Again, from the point of view of most US policy thinkers, this is wishful thinking rather than geopolitical analysis. In the US, Lula is widely regarded as a benign figure the success of whose moderate and pro-market policies did more to check Chavez’ revolutionary career than any other force in the world. Lula showed that a left that respects the institutions of the market and of private property can develop a successful capitalist economy whose wealth can then improve the lives of the poor. The contrast with Chavez, whose misgovernment in Venezuela requires constant subsidies from his country’s irreplaceable oil wealth, could not be greater — or, from the US point of view, more positive.

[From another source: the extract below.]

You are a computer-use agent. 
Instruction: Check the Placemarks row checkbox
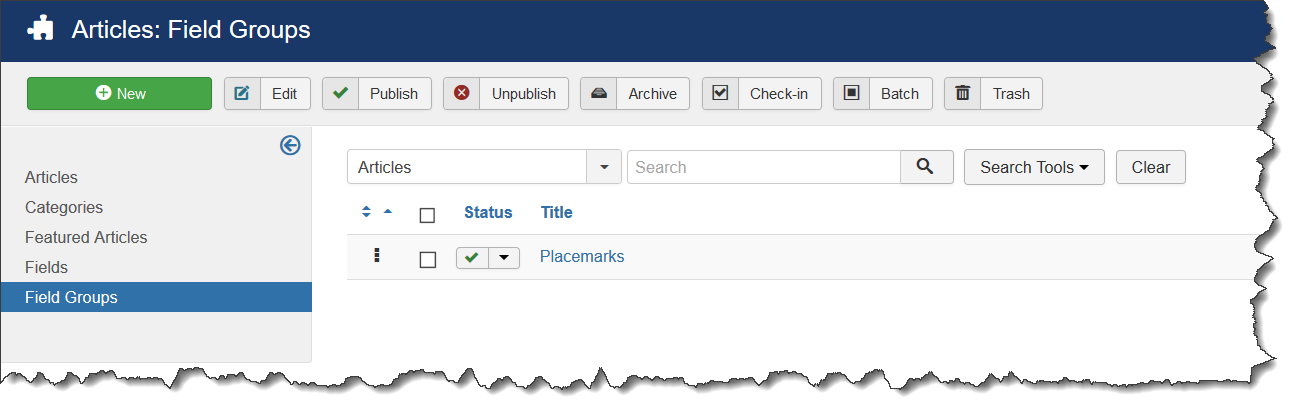pos(427,259)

If the US secret government actually were running around dispensing secret medicine to world leaders, its agents would be spritzing Lula with water from the Fountain of Youth.
There is nothing trivial or contemptible about the problems of Latin America’s poor. And there is nothing wrong with the aspirations of many Latin Americans for their countries and their region to enjoy more global respect and to wield more global clout. The record of US foreign and economic policy in the region is nothing that many informed US citizens feel particularly proud about. The western hemisphere will need new approaches in the 21st century.

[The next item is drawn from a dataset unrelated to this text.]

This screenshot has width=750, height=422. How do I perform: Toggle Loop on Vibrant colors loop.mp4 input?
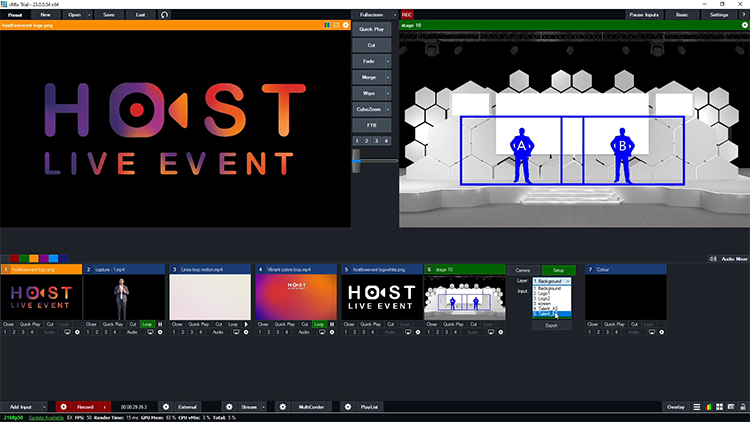tap(319, 324)
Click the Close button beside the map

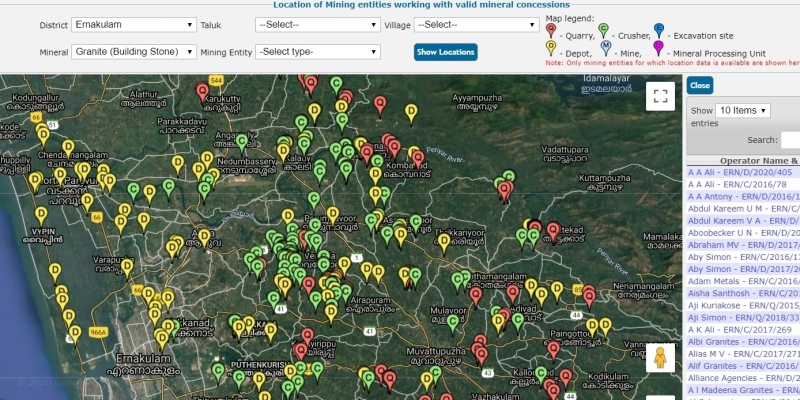(700, 86)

That is why people like President Chavez are bad news. They perpetrate the cycle of Latin impotence, corruption and failure. Had someone more like Lula come to power in Venezuela, both that country and the region would be significantly better off than they are now. Chavez had the ability to become a hero and a champion of the poor and of Latin America. He has decided instead to become a buffoon and a thug.
Even so, Via Meadia wishes him well with his health. (The US flagged prescription drug bottle in his hands in the photo was an addition by a Via Meadia tech wizard. The original Wikimedia photo shows him with a copy of the Venezuelan constitution.)